Figure 1. The impact of the parameters $\Phi_p, C_{z 1}$ and $C_{z 0}$ on concentration of glucose. Solid line: Numerical result; dashed-dotted line: Eq. (11)

2a.png

2b.png

Figure 2. The impact of the kinetic parameter $\beta$ on the glucose concentration. Solid line: Numerical result; dashed-dotted line: Eq. (11)

Changes in pore length and pore radius can alter the parameter $\Phi_p$. This variable illustrates the significance of reaction and diffusion in the layer of enzymes.

The concentration of glucose C is shown in Figures 1 and 2 for different values of the parameter $\beta$ and $\Phi_p$. It is clear from the data that when z=1, the glucose concentration attains its maximum value of 1. Figure 1 illustrates the glucose concentration for a range of $\Phi_p$ values. From the Figure, it is inferred that the concentration of glucose is decreases when pore-level Thiele modulus $\Phi_p$ rises. Additionally, the concentration is constant when $\Phi_p \ll 0.01$ for every value of the other parameters.

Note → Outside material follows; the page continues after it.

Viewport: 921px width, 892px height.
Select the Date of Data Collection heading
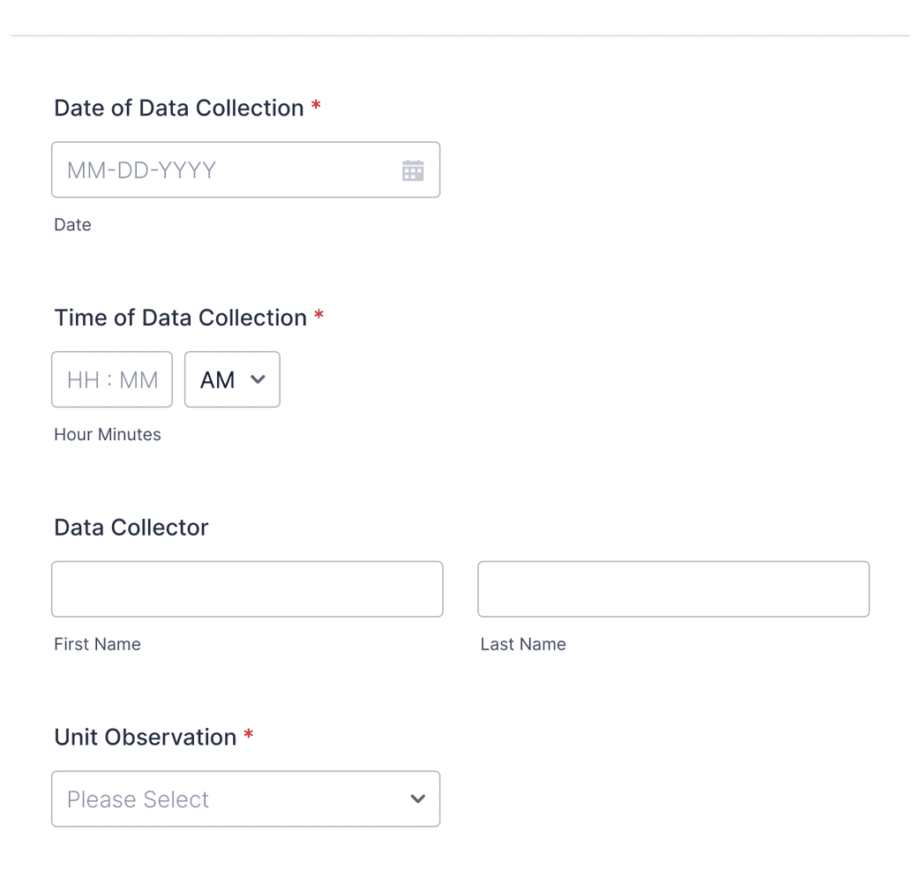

But the maximum or minimum value of the concentration of glucose at z=1 is depending upon the value of $C_{z 1}$ and $C_{z 0}$ (Figure 2).

The concentration of glucose for various values of the dimensionless kinetic parameter $\beta$ is shown in Figure 2. A positive correlation can be observed in Figure 2 between the corresponding substrate concentration and the dimensionless kinetic parameter $\beta$.

3a.png

3b.png

Figure 3. The influence of variables $\Phi_p, \beta, C_{z 0}$, and $C_{z 1}$ on the flux $J_{i j}$ using Eq. (12)

The dimensionless flux $J_{i j}$ vs. the dimensionless kinetic parameter $\beta$ is depicted in Figure 3 for a various of Thiele modulus values. As the parameters $\beta$ and $\Phi_p$ decrease, the flux value increases, as seen in this figure.

The Eq. (12) can be written as follows:

$\frac{1}{2\left(J_{i j}-C_{z 1}+C_{z 0}\right)}=\frac{1}{\Phi_p^2 C_{z 1}}+\frac{\beta}{\Phi_p^2}$     (18)

The value of $J_{i j}$ can be experimentally evaluated for different values of concentration $C_{Z 1}$. Note that the given equation follows the general pattern of a straight line $(y=m x+c)$. The plot of $\frac{1}{2\left(J_{i j}-C_{z 1}+C_{z 0}\right)}$ versus $\frac{1}{C_{z 1}}$ gives the slope $\frac{1}{\Phi_p^2}$ and intercept $\frac{\beta}{\Phi_p^2}$. From the slope and intercept, we can obtain the value of Theile modulus $\left(\Phi_p^2\right)$ (which is directly related to the ratio of the square of pore length and pore radius $\left(l^2 / r\right)$ and kinetic parameter $(\beta)$. Our analytical expression of current predicts the kinetics parameters in packed-bed reactors, which is used to optimise the operational control and reactor design flexibility.